All these luscious roses grow in my garden and were purchased at Vintage Gardens. This renowned mail-order nursery, owned by Gregg Lowery, is located in Sebastopol, California. Rare, antique, hard-to-find, and modern roses are included in the Vintage Gardens nursery collection. More than three thousand cultivars make the collection the largest in the world.
I'm ever grateful for this unique nursery, but gratitude can't keep a business afloat during these challenging economic times. On October 31st, Gregg Lowery sent out a newsletter stating that Vintage Gardens would be scaling back production in the future.
In Gregg's words copied directly from the newsletter: The
very good news for today is that Vintage Gardens is extremely
well-stocked with roses, most of which will not see a return to our
inventory for many years to come.
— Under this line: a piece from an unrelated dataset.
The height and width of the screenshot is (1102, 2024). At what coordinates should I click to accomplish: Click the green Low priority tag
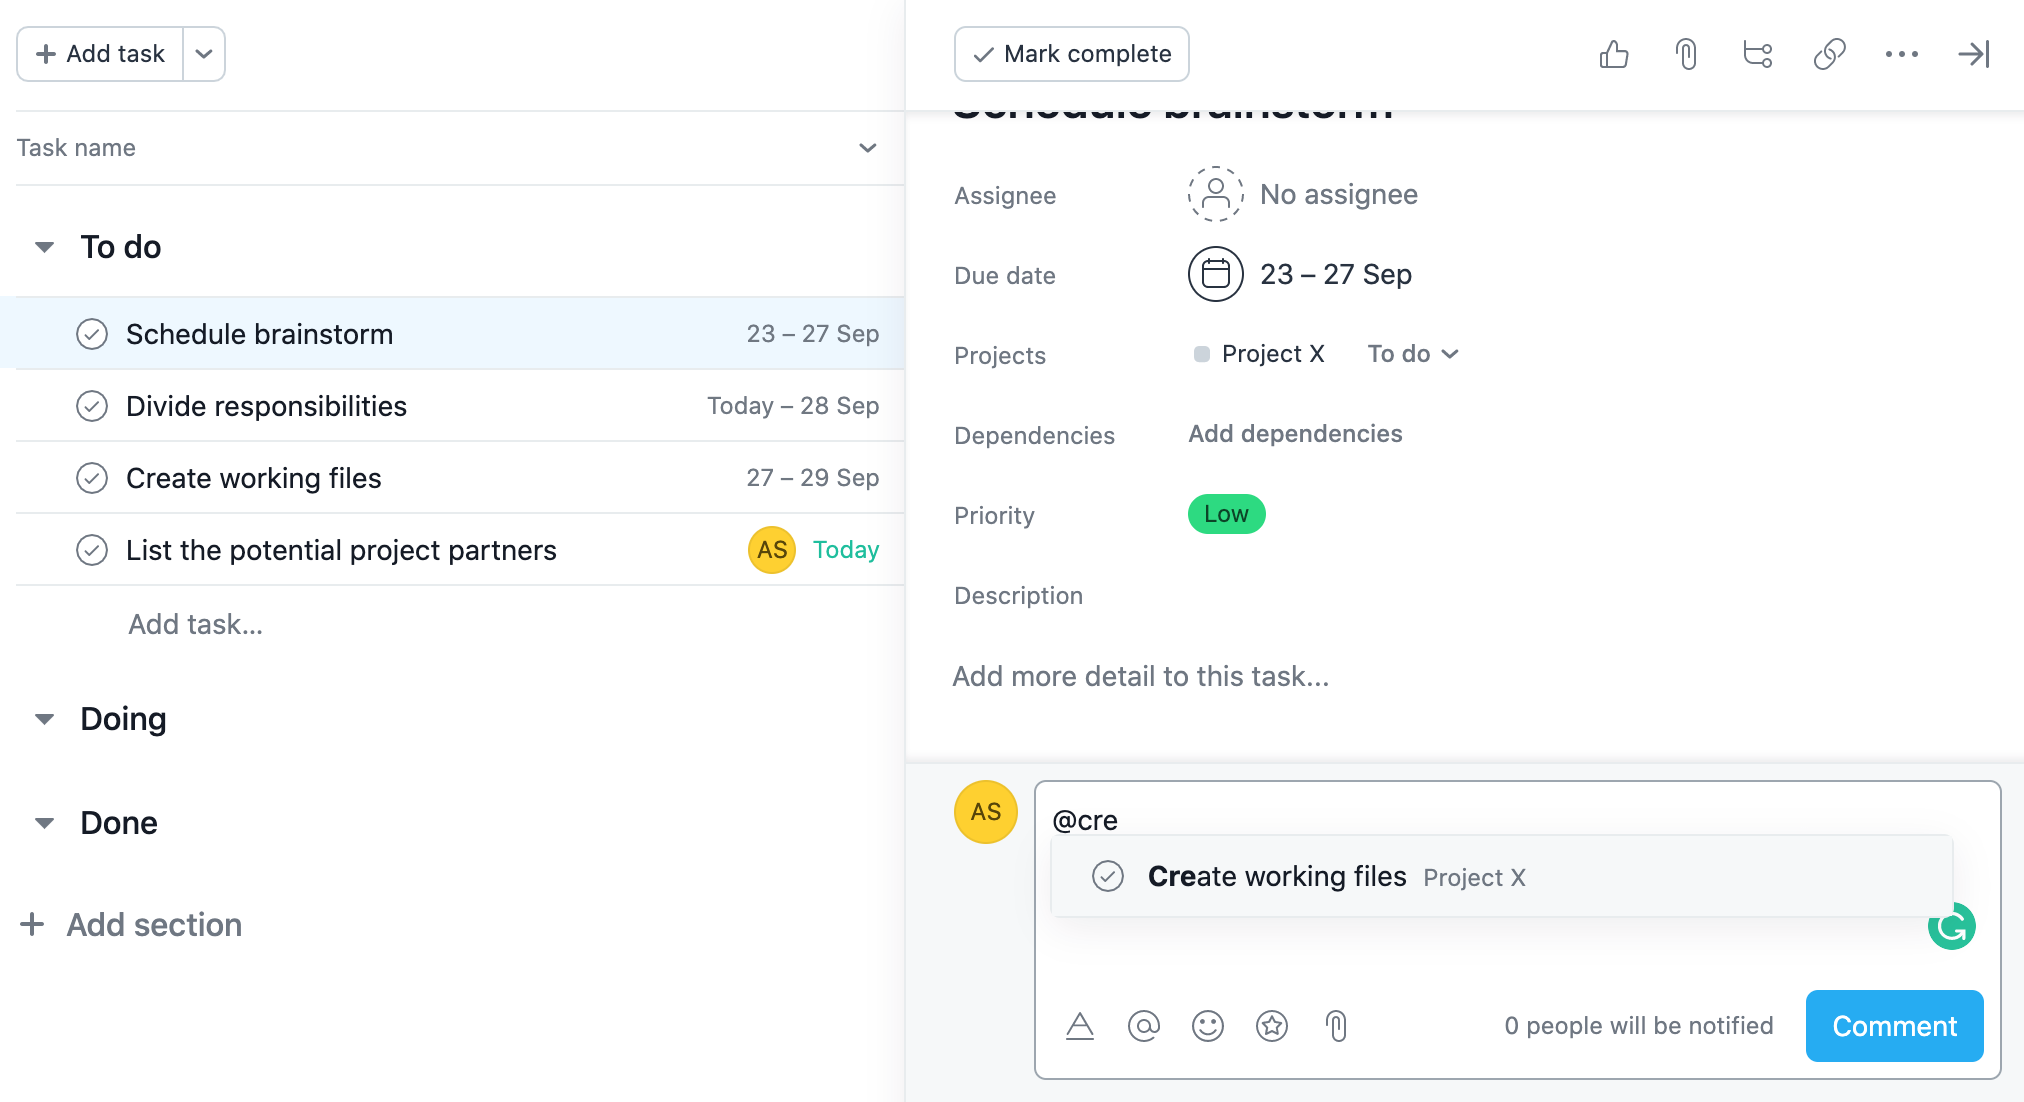click(x=1226, y=514)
We hope this will help you to make
the easy choice between a latté on monday morning and a lifetime with a
rose in your garden, and in your heart.
To take advantage of this rare opportunity, download the availability lists on the Vintage Gardens home page.
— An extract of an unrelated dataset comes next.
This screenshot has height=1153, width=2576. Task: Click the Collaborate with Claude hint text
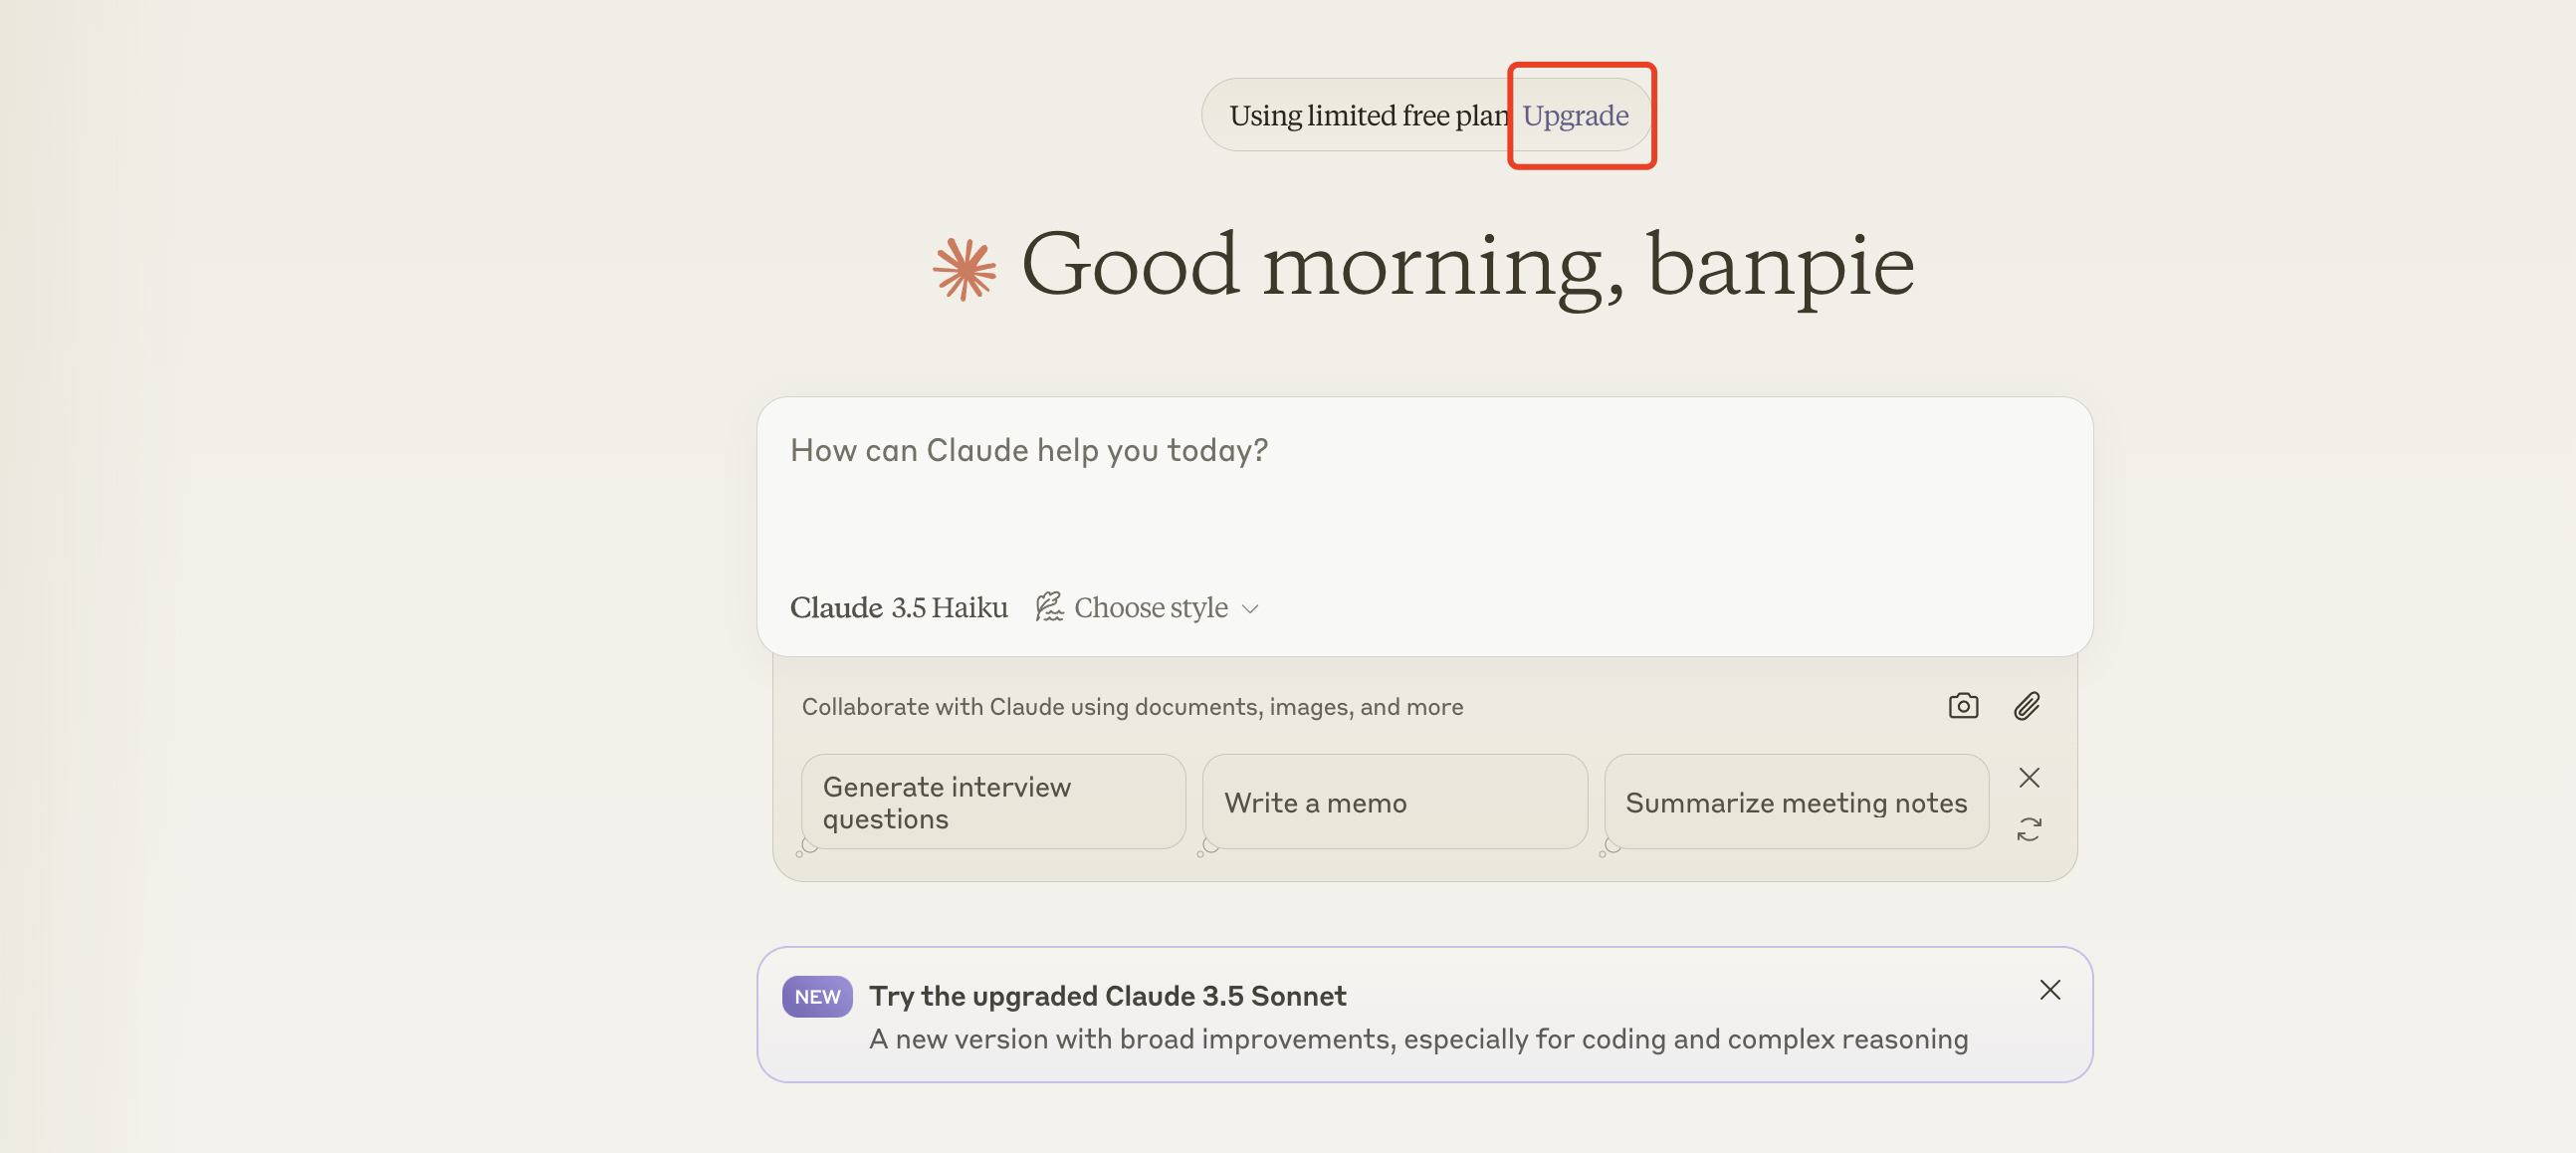1131,707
Vintage Gardens also has a catalog (only $15.00) that is one of my favorite rose research tools. It's invaluable, not only for its three thousand rose descriptions, but also for its rose lineage information. And the line drawings, showing shrub size in relation to human figures, have helped countless times in my rose planning.
'Perle d'Or', the last rose photograph in the group above, has the #5 growth habit.
The Unknown Rose
Gregg got back to me right away; it's not a Poulsen rose after all. This is 'Opal Brunner', a Polyantha Climber bred by O. C. Marshall in 1948.
F L I C K R
All the roses in this post are in my Flickr Rose Faces Set. I added more roses to the set recently, and thought it might be a good idea to post the Flickr Tips for you again. Most of the roses, and all the rare ones, in the group are in the Vintage Gardens collection.
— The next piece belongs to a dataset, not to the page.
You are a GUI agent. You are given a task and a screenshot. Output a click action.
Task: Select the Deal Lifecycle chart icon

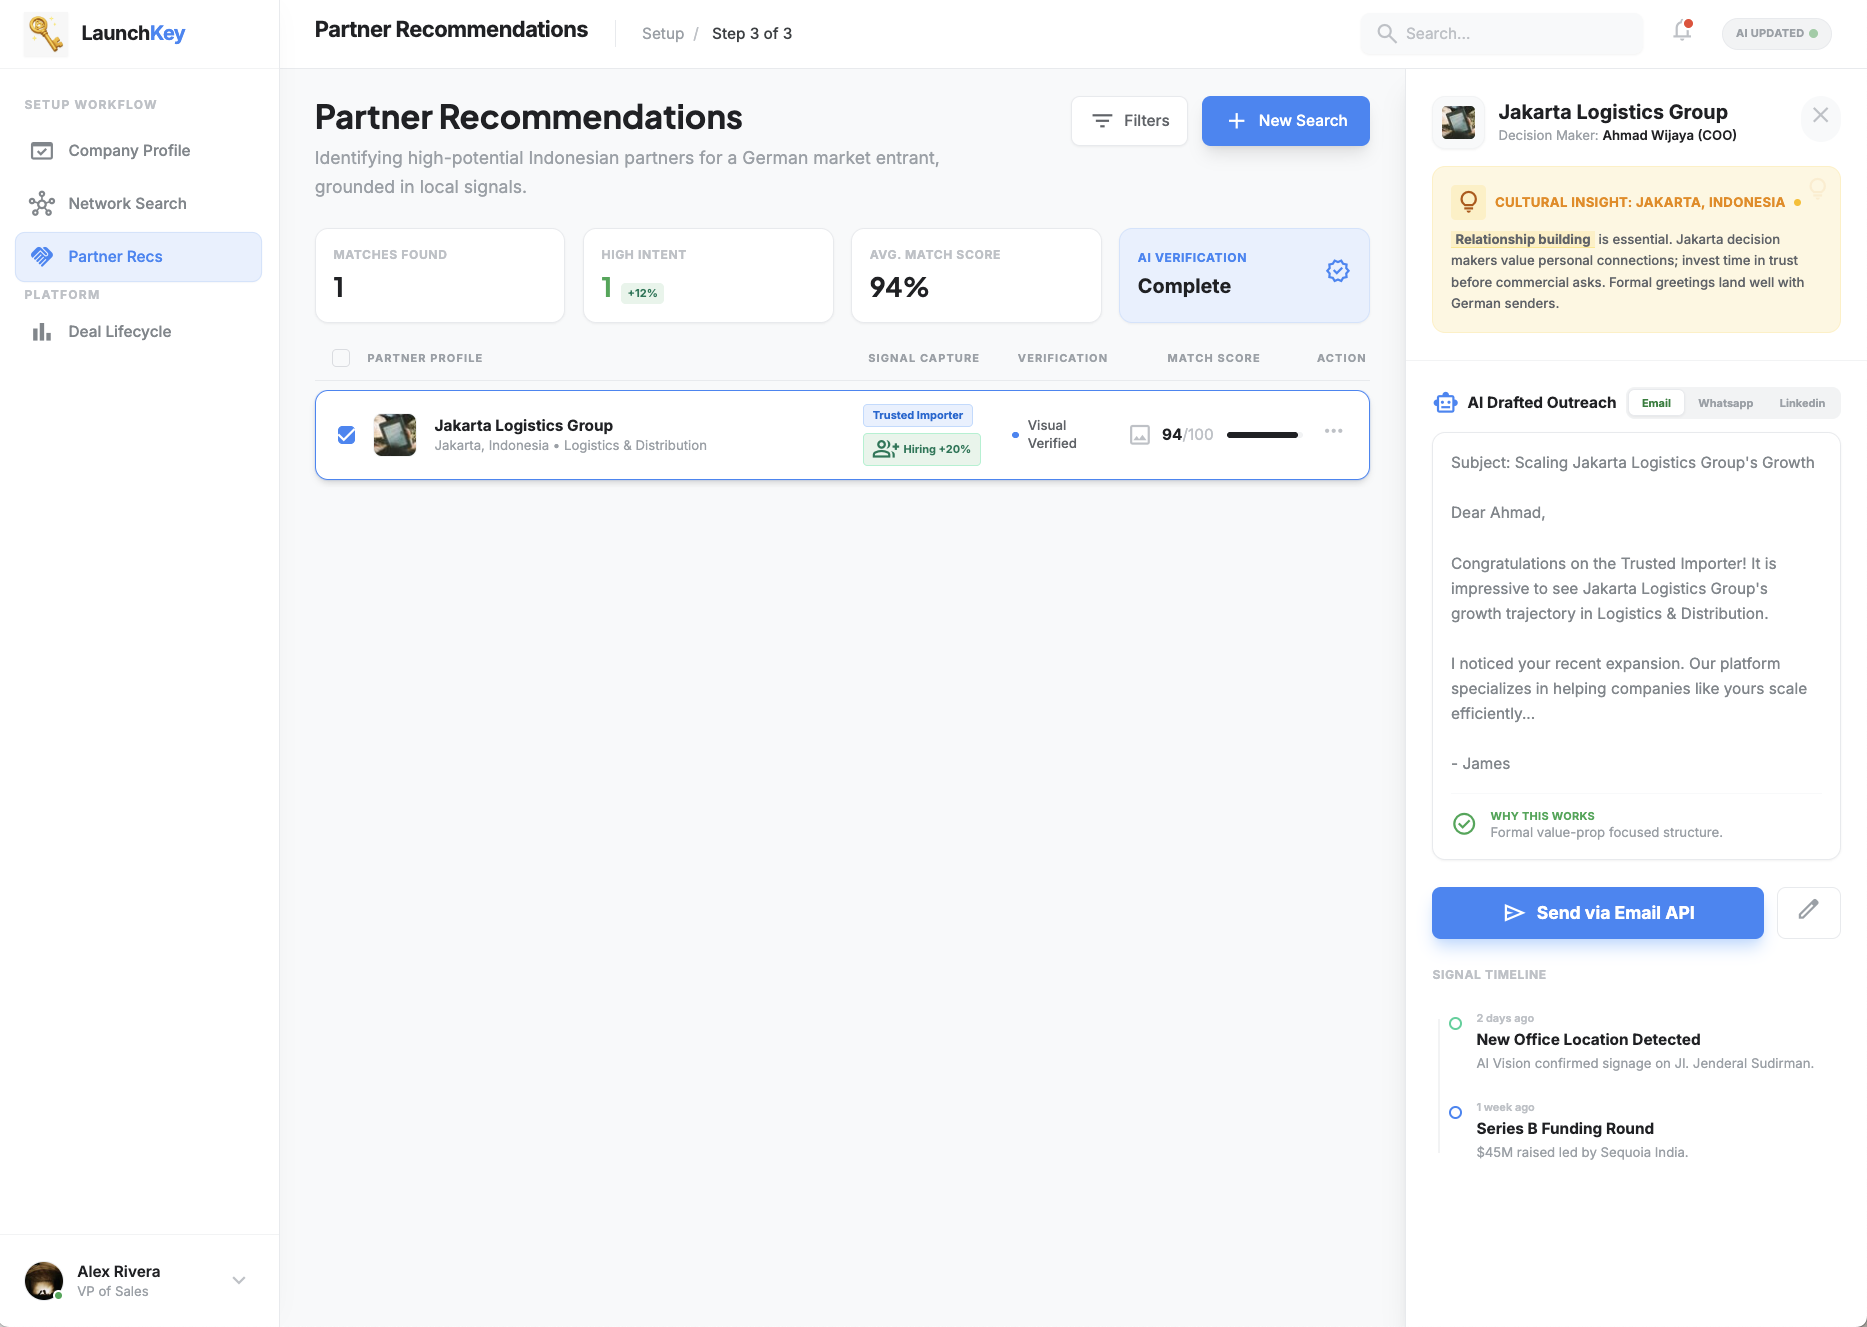(x=41, y=331)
When you click on a rose picture (in the flashing flickr box), in the sidebar at the left of the post, above, you’re taken to that rose’s flickr page, which has a number of choices– starting from the top right at my picture:
- If you click on my pic, you’ll be at home page. Don’t go there at this point.
- The “Carolyn Parker’s photostream” thumbnails are all the pictures I’ve loaded to flickr; some are not roses. Don’t go there yet either.
- The next set of thumbnails “Rose Faces (Set)” are where I’d like you to experiment. If you click on a picture, you can see the roses one-at-a-time, and the captions, and helpmefind links.
- If you click on the little screen icon where it says, “__ items,” the slide show will begin. Before you click, get the popcorn or a cup of tea . . .
- See where it says “Tags” in pale gray? Try clicking on a rose color, say “peach rose,” you’ll be taken to a page that shows all the peach roses in the set. How great is that?
- Now, click on the title (also in pale gray) that says “Rose Faces (Set).” Voila, there they all are.
- Last but not least, simply placing the curser on a rose in the set grid, will flash the rose's name.